▶ _What is needed_
Everything from the line with "Task: Select the" to the last line of the listing must be retyped exactly, both ends included, with the pictures dropped.

++++

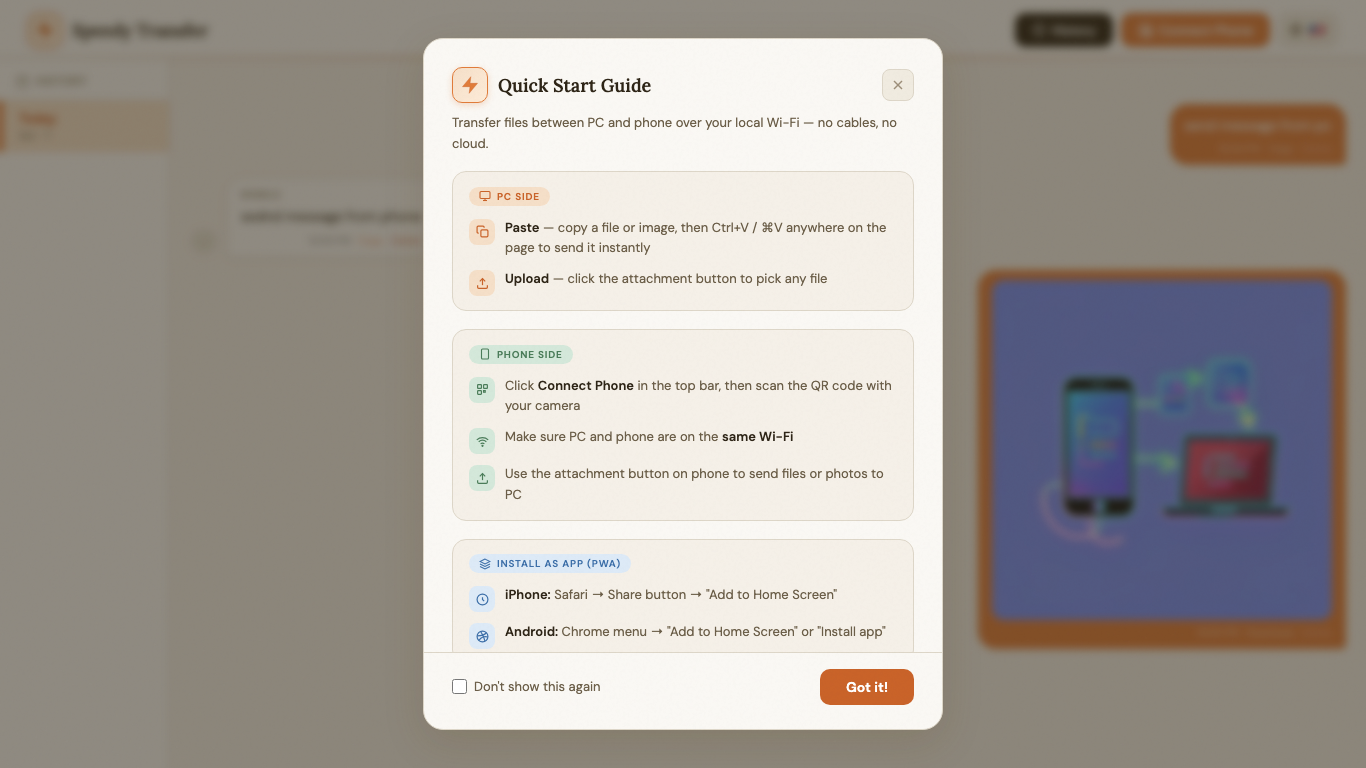The width and height of the screenshot is (1366, 768).
Task: Click the Speedy Transfer logo in header
Action: 45,31
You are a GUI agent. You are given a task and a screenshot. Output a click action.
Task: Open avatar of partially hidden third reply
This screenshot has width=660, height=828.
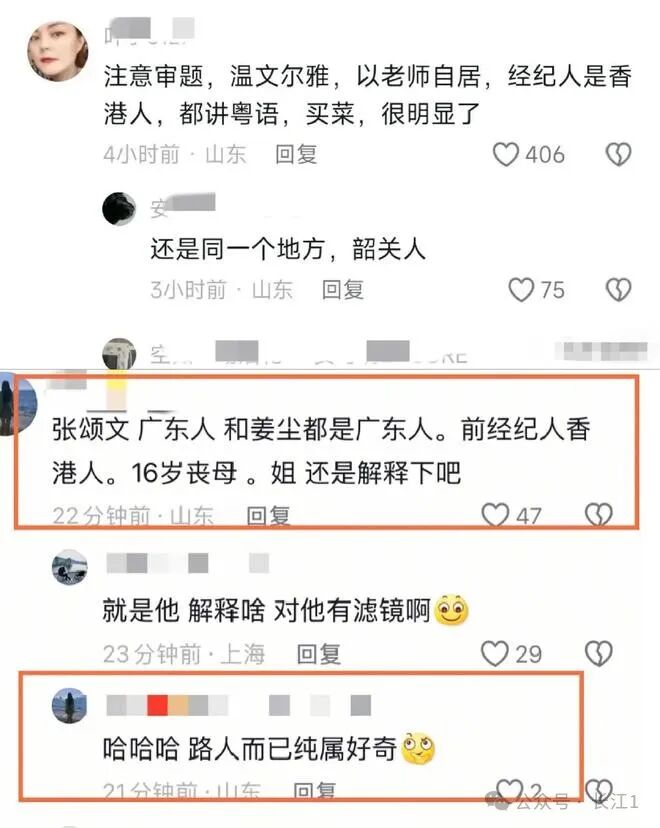tap(119, 353)
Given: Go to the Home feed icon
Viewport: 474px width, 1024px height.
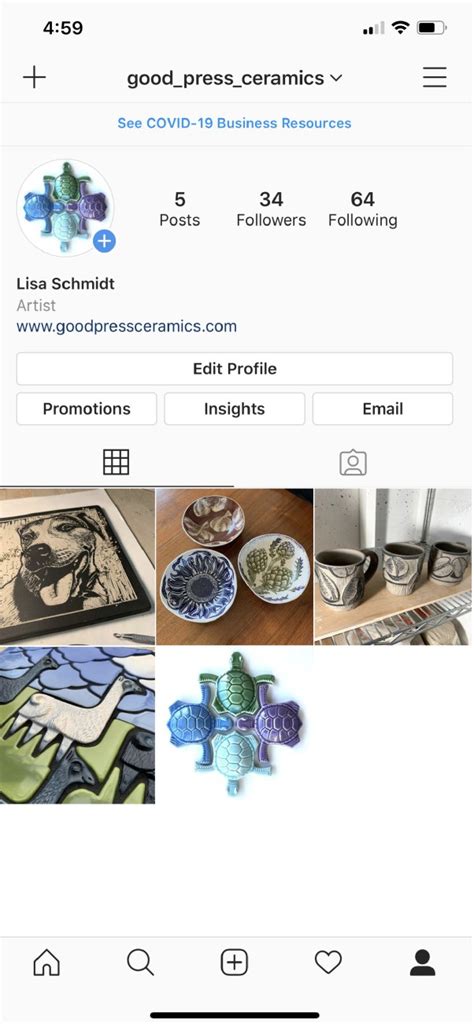Looking at the screenshot, I should click(46, 962).
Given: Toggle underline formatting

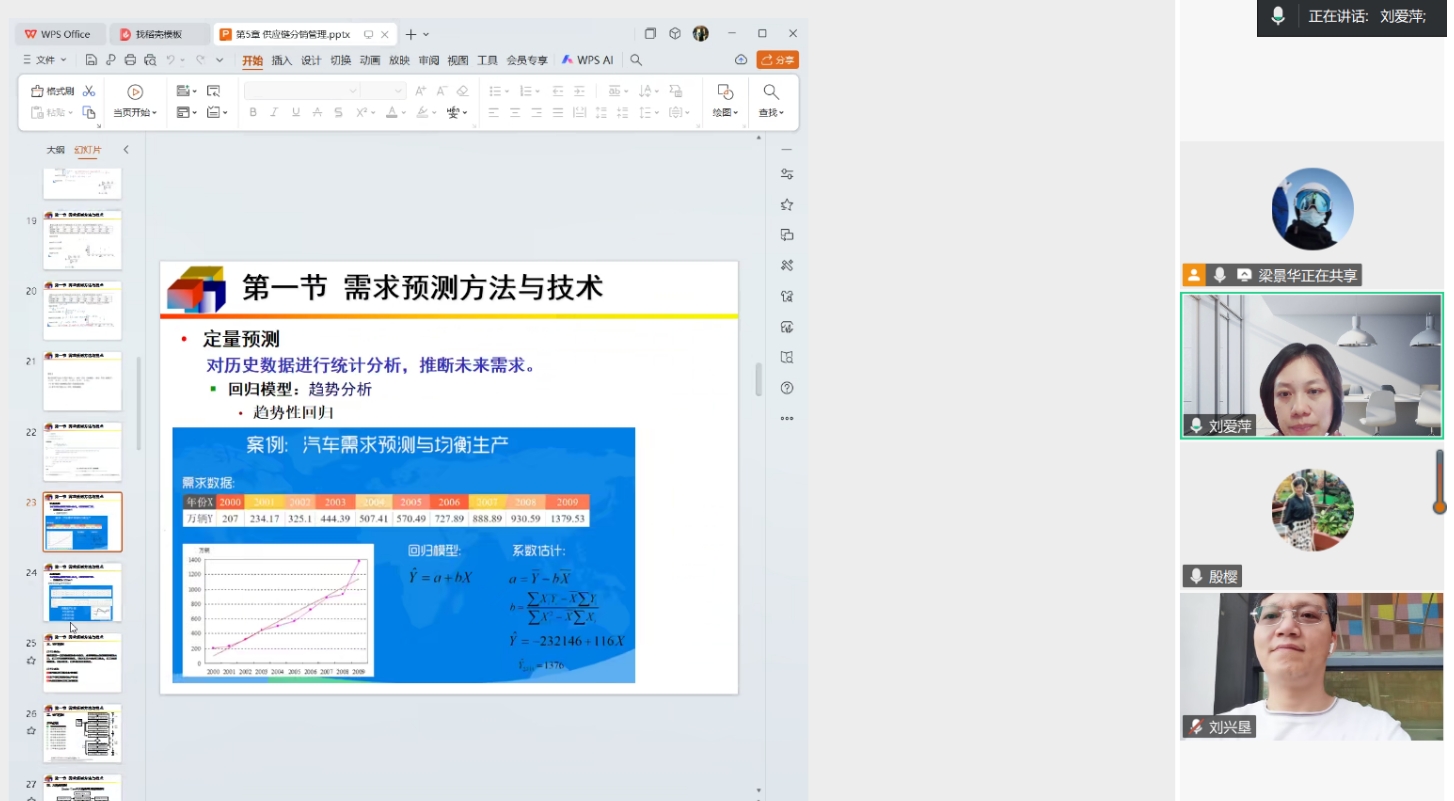Looking at the screenshot, I should [296, 113].
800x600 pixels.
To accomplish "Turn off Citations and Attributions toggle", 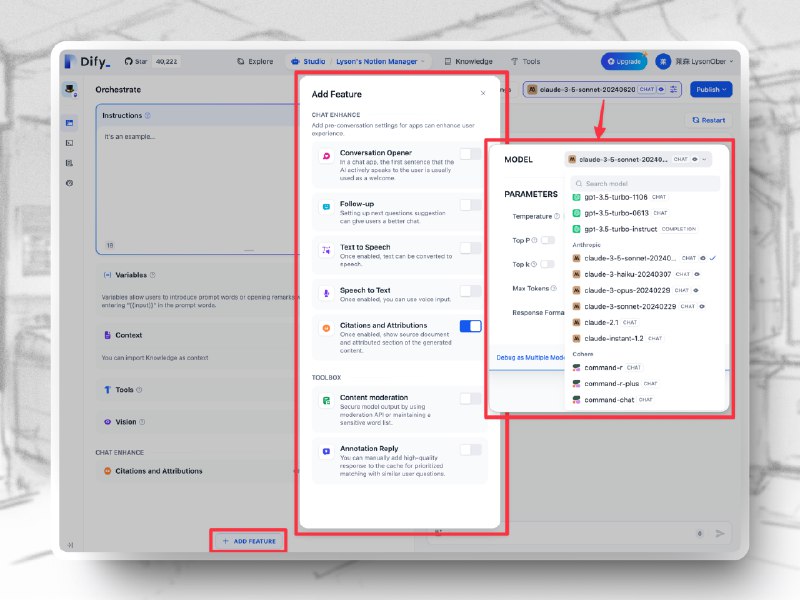I will click(470, 326).
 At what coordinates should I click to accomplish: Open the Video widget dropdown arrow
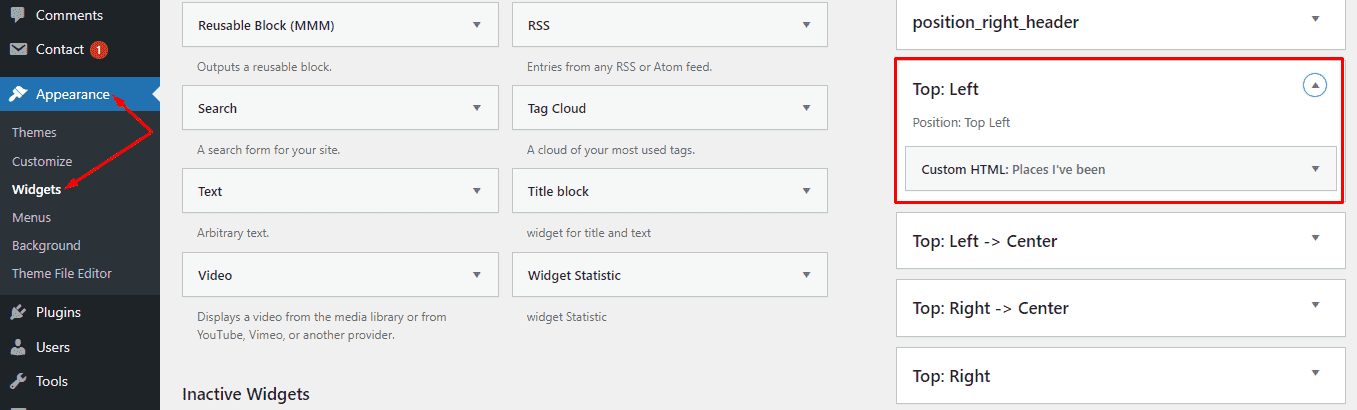click(x=476, y=275)
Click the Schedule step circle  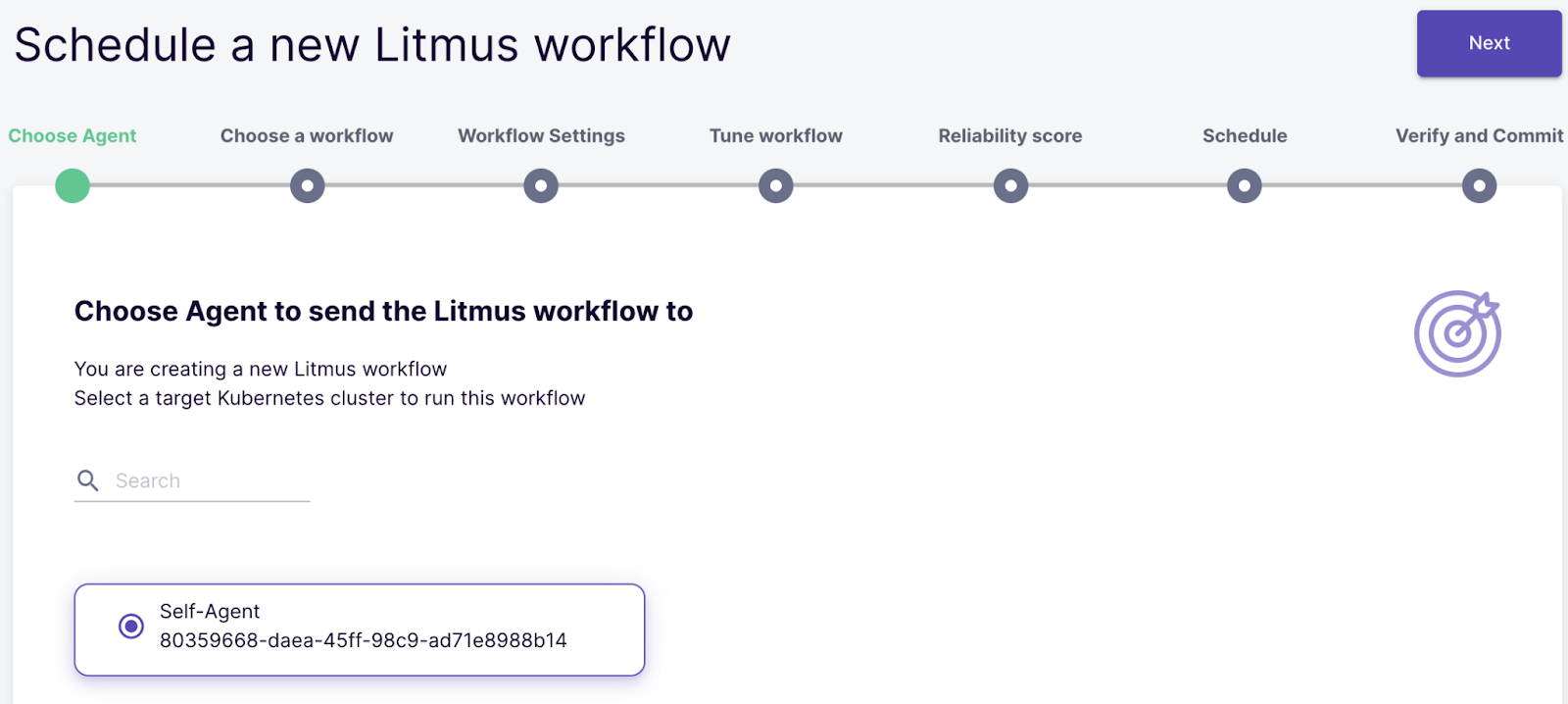pos(1245,185)
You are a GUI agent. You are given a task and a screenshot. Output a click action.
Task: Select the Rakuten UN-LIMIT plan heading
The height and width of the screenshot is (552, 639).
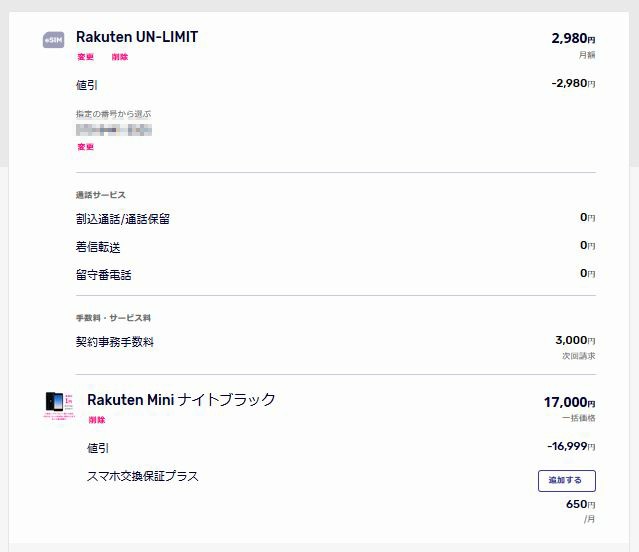137,37

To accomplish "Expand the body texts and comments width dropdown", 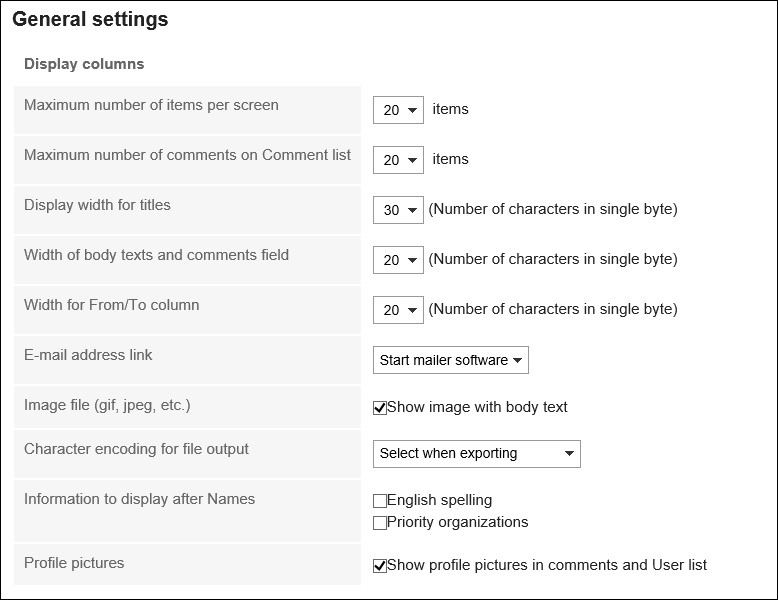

++++

▶ _Your response_
Task: Select the Rakuten UN-LIMIT plan heading
The height and width of the screenshot is (552, 639).
137,37

To accomplish "Expand the body texts and comments width dropdown", 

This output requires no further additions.